Your company handbook should be very clear about the types of dishonesty that will lead to immediate dismissal. New employees should sign off on receipt of this information. Activities leading to immediate dismissal might include improper use of company equipment, bringing illegal substances into the workplace, fighting with or threatening another co-worker, or violation of specific high-danger safety codes.
Then there are offenses that are misdeeds for which warnings will be issued. Usually, dismissal will follow after one verbal and a written warning about the same offense.
If you have hard-hat, safety-glasses or safety-shoe requirements in certain areas, leaders must not violate these rules since others will follow that example. There should be no exceptions.
But making too many onerous conditions for workers to prevent minor theft can add a lot of cost to your operations.
In the assembly area of our shop, all hardware was controlled from a crib where the mechanic would go with a detailed list of the nuts, bolts and screws he needed for the project. What a time-waster that was! Beside the trip, there was the idle chatter with the attendant about the latest scores or fishing adventure. We discussed providing on-the-floor bin control for all the standard hardware items used in assembly. “But people are going to just help themselves to these items for their home workshops!” Sure, but once they’ve taken the few items they want, it will end; and the cost will be minimal compared to the lost time under the current system.

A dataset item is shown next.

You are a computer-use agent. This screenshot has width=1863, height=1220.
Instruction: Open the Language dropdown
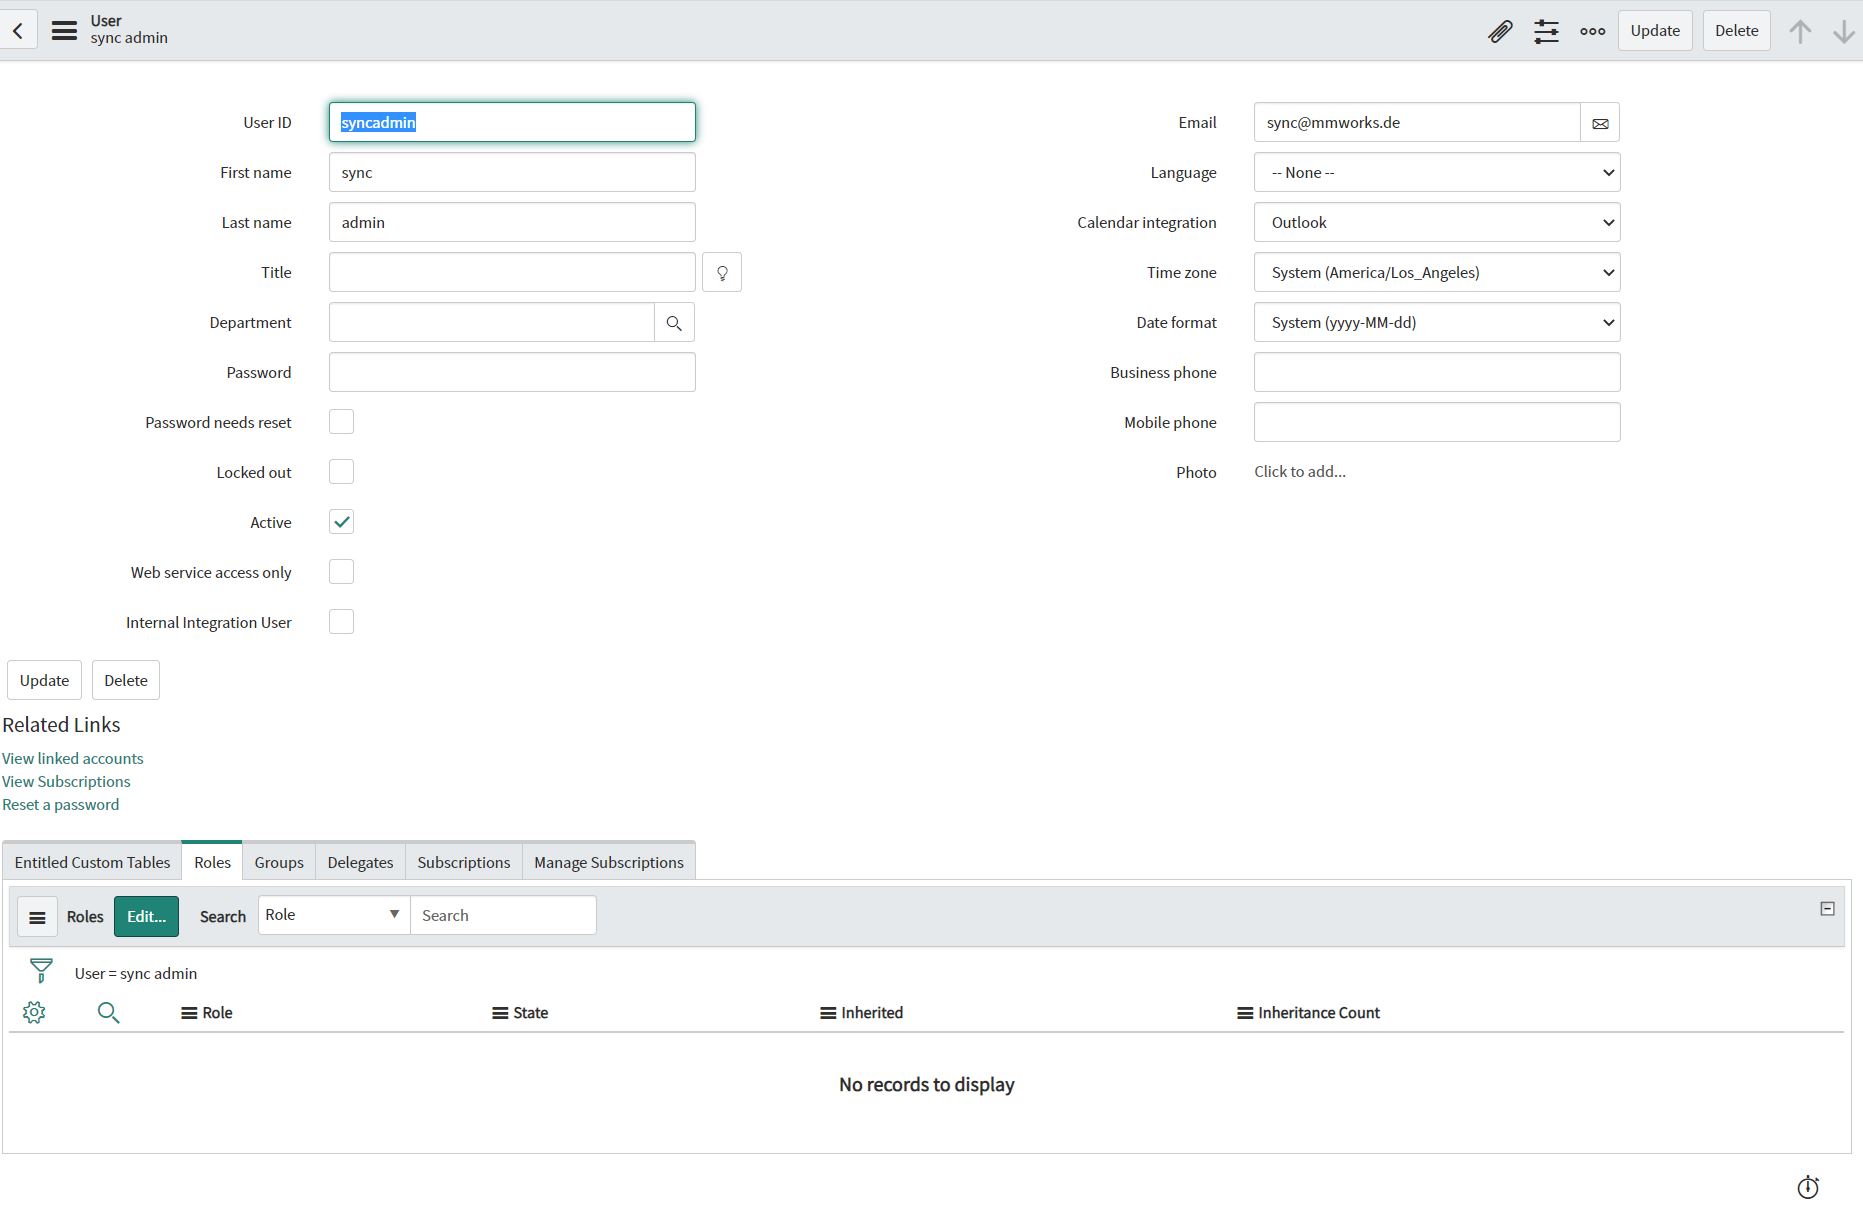[1437, 172]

The system was installed and it works far better than expected. We now no longer even track these items. The supplier does all the tracking and replenishes the bins as needed. And there was the added benefit of reduced assembly time and cost for all the products. We did not encourage employees to take this material, and most probably did not. In this case, however, allowing for a small amount of “dishonesty” resulted in a win-win situation for both the company and the employees.